>>>

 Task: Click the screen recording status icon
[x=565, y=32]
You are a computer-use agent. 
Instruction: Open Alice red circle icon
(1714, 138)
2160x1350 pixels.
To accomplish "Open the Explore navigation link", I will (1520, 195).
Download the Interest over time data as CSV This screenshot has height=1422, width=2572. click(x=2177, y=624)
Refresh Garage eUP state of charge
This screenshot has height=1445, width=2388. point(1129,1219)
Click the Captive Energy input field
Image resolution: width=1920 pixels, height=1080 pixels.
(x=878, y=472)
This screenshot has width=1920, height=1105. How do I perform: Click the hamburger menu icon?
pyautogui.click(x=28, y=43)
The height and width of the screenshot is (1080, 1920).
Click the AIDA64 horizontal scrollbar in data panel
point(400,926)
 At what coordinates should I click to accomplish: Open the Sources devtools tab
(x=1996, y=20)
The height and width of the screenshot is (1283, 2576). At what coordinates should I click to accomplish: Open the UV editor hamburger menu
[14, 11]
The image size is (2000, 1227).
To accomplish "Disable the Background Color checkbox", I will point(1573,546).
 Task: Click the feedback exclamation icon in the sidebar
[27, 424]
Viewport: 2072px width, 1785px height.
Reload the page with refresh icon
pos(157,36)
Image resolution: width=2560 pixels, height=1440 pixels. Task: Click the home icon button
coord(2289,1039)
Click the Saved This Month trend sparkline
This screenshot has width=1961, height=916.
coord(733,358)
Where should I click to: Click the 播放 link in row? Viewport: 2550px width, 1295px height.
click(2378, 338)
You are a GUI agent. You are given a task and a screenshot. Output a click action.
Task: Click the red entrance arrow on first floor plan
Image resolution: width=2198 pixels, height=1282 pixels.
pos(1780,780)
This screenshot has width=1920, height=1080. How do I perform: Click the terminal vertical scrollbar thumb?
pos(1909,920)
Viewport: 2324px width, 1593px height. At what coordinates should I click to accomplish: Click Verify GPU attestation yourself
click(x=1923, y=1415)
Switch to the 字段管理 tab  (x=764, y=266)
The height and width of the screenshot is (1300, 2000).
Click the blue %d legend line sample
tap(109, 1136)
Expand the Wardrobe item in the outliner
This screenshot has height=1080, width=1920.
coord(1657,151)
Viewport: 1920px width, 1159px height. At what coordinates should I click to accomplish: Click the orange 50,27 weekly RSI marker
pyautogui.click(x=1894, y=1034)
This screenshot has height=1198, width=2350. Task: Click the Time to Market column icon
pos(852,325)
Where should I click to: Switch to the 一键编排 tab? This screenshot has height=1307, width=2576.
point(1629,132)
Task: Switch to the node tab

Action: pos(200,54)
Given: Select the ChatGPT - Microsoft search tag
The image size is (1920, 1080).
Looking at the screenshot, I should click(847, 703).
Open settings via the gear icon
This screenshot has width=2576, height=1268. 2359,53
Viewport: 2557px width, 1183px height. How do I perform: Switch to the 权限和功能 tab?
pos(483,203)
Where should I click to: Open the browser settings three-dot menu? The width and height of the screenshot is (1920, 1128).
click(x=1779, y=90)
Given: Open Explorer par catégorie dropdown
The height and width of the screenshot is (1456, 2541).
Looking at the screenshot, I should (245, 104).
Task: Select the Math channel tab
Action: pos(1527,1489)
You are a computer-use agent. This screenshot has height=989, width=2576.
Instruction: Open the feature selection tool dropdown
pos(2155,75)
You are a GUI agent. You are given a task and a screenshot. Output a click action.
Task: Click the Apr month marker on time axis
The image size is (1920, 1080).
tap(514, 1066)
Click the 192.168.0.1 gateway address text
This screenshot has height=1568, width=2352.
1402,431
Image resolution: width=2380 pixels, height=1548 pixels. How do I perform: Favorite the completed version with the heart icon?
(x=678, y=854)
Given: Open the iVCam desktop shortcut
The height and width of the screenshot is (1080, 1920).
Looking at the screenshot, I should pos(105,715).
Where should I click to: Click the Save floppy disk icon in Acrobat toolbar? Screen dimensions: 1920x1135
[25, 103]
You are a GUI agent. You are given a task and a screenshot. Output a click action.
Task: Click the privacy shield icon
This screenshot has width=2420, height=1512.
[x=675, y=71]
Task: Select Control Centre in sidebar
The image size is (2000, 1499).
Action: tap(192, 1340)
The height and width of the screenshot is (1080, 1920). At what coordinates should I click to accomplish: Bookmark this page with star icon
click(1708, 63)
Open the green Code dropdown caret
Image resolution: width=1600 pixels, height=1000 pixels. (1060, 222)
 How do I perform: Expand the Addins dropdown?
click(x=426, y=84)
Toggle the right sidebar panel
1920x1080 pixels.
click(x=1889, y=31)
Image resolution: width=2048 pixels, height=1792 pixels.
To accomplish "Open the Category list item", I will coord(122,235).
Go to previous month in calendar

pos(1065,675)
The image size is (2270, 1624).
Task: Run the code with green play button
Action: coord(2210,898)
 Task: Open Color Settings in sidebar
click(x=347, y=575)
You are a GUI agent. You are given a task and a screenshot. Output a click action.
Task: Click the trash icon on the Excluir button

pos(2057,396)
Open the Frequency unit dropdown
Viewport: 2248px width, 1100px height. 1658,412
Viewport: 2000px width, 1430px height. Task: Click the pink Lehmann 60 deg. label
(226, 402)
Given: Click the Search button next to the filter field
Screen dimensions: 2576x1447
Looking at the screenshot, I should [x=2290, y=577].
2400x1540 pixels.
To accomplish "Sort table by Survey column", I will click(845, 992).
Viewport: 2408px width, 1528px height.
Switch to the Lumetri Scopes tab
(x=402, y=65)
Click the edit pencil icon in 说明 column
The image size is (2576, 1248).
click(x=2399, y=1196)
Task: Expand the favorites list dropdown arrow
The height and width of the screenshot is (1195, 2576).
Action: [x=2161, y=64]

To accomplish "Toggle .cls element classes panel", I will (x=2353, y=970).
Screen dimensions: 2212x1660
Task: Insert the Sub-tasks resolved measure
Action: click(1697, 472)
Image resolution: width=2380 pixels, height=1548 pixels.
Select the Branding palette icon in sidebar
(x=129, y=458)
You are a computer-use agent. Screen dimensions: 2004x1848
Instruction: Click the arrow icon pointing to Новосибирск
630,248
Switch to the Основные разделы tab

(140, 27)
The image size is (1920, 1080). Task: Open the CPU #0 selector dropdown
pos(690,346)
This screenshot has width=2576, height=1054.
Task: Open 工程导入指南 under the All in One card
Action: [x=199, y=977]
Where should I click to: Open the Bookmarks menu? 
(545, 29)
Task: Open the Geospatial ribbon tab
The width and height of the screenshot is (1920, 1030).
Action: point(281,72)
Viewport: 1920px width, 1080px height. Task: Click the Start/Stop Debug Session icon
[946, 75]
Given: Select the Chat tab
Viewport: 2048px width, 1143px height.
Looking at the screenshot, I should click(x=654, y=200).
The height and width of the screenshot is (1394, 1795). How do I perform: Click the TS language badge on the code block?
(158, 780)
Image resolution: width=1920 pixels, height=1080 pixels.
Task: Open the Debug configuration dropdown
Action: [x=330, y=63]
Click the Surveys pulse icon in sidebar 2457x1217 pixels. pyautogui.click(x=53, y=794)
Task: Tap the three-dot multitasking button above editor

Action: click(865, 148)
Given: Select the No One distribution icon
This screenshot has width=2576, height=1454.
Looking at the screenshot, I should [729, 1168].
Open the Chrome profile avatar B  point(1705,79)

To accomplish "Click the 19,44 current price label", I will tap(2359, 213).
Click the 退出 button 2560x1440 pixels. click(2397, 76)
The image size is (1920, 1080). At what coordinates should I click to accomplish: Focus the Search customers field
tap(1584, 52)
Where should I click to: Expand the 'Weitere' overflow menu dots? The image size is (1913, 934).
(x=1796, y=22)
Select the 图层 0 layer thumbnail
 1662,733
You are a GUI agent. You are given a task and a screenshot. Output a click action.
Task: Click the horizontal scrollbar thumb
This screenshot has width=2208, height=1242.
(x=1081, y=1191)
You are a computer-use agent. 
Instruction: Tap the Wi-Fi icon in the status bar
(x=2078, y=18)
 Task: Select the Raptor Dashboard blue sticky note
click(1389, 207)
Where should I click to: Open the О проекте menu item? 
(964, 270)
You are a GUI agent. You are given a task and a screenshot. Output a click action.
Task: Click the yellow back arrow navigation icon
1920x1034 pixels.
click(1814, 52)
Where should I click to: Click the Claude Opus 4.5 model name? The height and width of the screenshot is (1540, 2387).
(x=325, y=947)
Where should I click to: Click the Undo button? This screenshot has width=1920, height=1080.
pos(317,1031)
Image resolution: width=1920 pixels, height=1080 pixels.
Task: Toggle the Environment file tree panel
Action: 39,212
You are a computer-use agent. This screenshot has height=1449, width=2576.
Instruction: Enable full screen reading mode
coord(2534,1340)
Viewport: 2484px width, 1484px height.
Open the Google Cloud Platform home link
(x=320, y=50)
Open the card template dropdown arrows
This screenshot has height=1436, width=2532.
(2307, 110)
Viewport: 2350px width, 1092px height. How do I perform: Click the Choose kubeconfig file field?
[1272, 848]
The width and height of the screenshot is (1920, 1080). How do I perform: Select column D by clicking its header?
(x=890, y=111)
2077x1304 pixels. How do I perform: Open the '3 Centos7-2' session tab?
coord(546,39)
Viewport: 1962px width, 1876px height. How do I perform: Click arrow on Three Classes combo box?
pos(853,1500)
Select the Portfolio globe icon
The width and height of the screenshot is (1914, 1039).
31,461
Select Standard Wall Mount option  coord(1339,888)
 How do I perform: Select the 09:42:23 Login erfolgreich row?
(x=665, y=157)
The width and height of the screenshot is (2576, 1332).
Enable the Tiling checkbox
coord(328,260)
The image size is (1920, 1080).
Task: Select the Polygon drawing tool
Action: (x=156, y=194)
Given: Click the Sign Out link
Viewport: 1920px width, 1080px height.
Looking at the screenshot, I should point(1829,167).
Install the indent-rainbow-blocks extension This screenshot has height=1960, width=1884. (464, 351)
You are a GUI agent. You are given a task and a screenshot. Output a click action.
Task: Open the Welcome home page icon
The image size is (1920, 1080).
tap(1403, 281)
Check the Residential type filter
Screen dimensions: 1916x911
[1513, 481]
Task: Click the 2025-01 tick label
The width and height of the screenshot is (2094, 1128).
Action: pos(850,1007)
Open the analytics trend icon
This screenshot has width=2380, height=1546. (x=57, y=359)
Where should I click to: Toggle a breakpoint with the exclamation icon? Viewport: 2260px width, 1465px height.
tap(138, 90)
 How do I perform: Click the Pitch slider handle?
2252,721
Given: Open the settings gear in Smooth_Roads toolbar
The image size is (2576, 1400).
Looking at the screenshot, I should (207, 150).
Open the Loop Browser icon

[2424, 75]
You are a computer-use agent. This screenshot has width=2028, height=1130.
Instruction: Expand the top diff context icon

<<<

_WHAT IS NEEDED_: Transcribe exactly, and only, the lines that extend from the one containing "The image size is (2576, 1400)." to the end of the records above, inclusive of both.

_OUTPUT_:
The image size is (2576, 1400).
Looking at the screenshot, I should (207, 150).
Open the Loop Browser icon

[2424, 75]
You are a computer-use agent. This screenshot has width=2028, height=1130.
Instruction: Expand the top diff context icon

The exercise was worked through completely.